Chaos reigned. The charging centaurs were scattering the Death Eaters, everyone was fleeing the giants' stampeding feet, and nearer and nearer thundered the reinforcements that had come from who knew where; Harry saw great winged creatures and Buckbeak the Hippogriff scratching at their eyes while Grawp punched and pummeled them; and now the wizards were being forced back into the castle. Harry was shooting jinxes and curses at any Death Eater he could see, and they crumbled, not knowing what or who had hit them, and their bodies were trampled by the retreating crowd.
Still hidden beneath the Invisibility Cloak, Harry was buffered into the entrance hall: He was searching for Voldemort and saw him across the room, firing spells from his wand as he backed into the Great Hall, still screaming instructions to his followers as he sent curses flying left and right; Harry cast more Shield Charms and Voldemort's would-be victims, Seamus Finnegan and Hannah Abbott, darted past him into the Great Hall, where they joined the fight already flourishing inside it.
And now there were more, even more people storming up the front steps, and Harry saw Charlie Weasley overtaking Horace Slughorn, who was still wearing his emerald pajamas. They seemed to have returned at the head of what looked like the families and friends of every Hogwarts student who had remained to fight, along with the shopkeepers and homeowners of Hogsmeade.

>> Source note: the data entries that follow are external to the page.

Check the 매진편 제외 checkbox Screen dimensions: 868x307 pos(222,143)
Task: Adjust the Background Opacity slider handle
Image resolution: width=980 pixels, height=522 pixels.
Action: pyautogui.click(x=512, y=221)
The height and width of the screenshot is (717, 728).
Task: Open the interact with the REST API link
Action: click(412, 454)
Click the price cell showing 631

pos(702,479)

The centaurs Bane, Ronan, and Magorian burst into the hall, with a great clatter of hooves, as behind Harry the door that led to the kitchens was blasted off its hinges.

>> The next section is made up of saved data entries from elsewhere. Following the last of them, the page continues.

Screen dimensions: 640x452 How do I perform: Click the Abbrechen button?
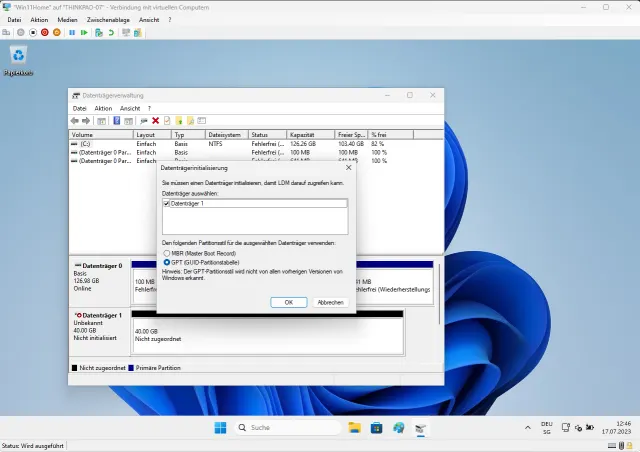click(x=329, y=301)
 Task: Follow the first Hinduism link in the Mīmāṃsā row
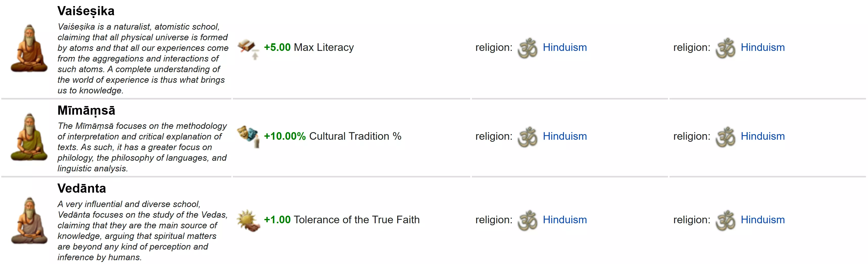point(565,136)
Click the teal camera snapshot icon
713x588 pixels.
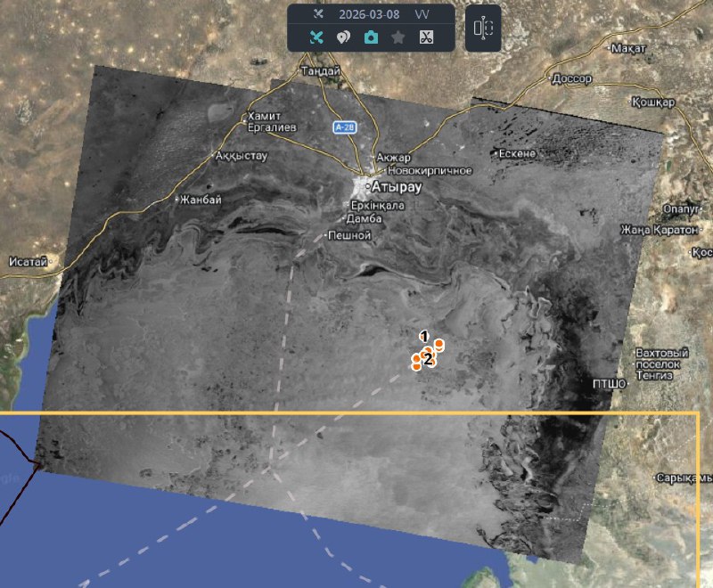coord(371,37)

The house-elves of Hogwarts swarmed into the entrance hall, screaming and waving carving knives and cleavers, and at their head, the locket of Regulus Black bouncing on his chest, was Kreacher, his bullfrog's voice was audible even above this din: "Fight! Fight! Fight for my master, defender of house-elves! Fight the Dark Lord, in the name of brave Regulus! Fight!"

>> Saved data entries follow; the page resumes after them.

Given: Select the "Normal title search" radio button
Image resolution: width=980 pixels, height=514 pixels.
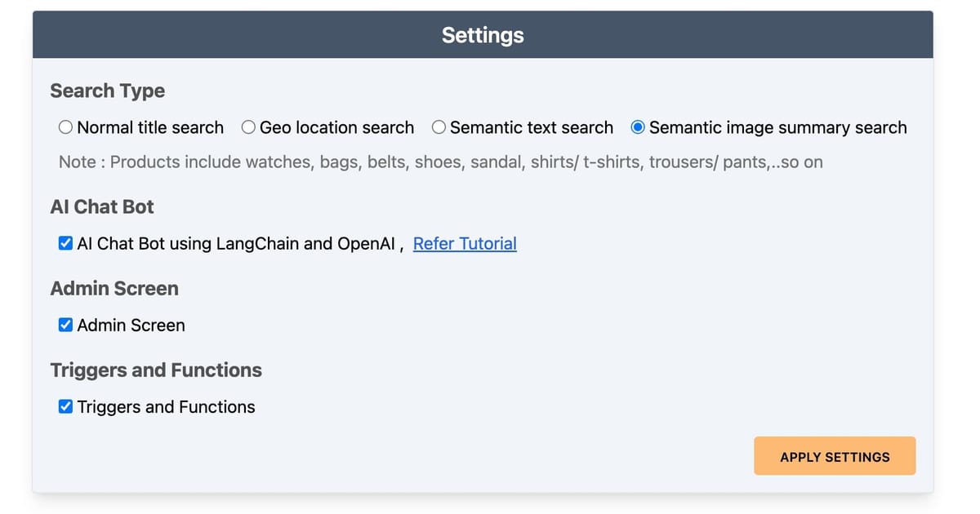Looking at the screenshot, I should (x=65, y=127).
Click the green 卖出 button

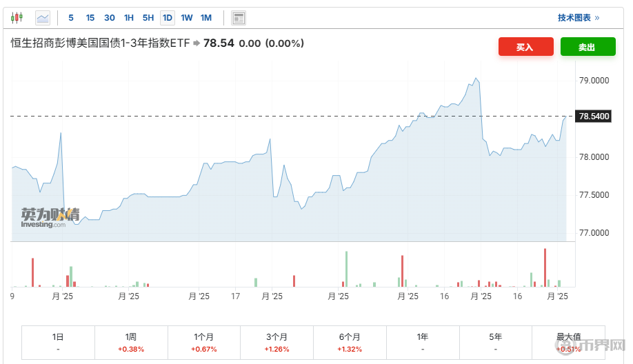pyautogui.click(x=587, y=47)
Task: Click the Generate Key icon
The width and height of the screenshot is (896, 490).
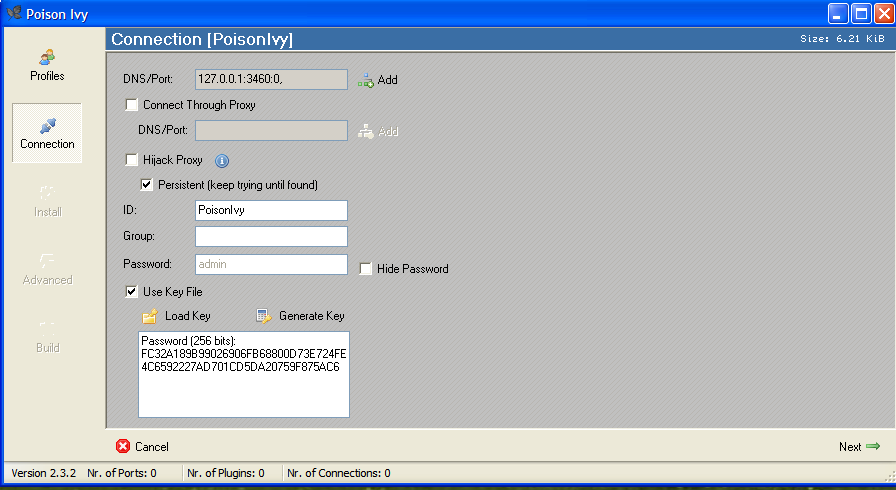Action: click(264, 316)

They were hacking and stabbing at the ankles and shins of Death Eaters, their tiny faces alive with malice and everywhere Harry looked Death Eaters were folding under sheer weight of numbers, overcome by spells, dragging arrows from wounds, stabbed in the leg by elves, or else simply attempting to escape, but swallowed by the oncoming horde.
But it was not over yet: Harry sped between duelers, past struggling prisoners, and into the Great Hall.
Voldemort was in the center of the battle, and he was striking and smiting all within reach. Harry could not get a clear shot, but he fought his way nearer, still invisible, and the Great Hall became more and more crowded as everyone who could walk forced their way inside.
Harry saw Yaxley slammed into the floor by George and Lee Jordan, saw Dolohov fall with a scream at Flitwick's hands, saw Walden Macnair thrown across the room by Hagrid, hit the stone wall opposite, and slide unconscious to the ground. He saw Ron and Neville bringing down Fenrir Greyback, Aberforth stunning Rookwood, Arthur and Percy flooring Thicknesse, and Lucius and Narcissa Malfoy running through the crowd, not even attempting to fight, screaming for their son.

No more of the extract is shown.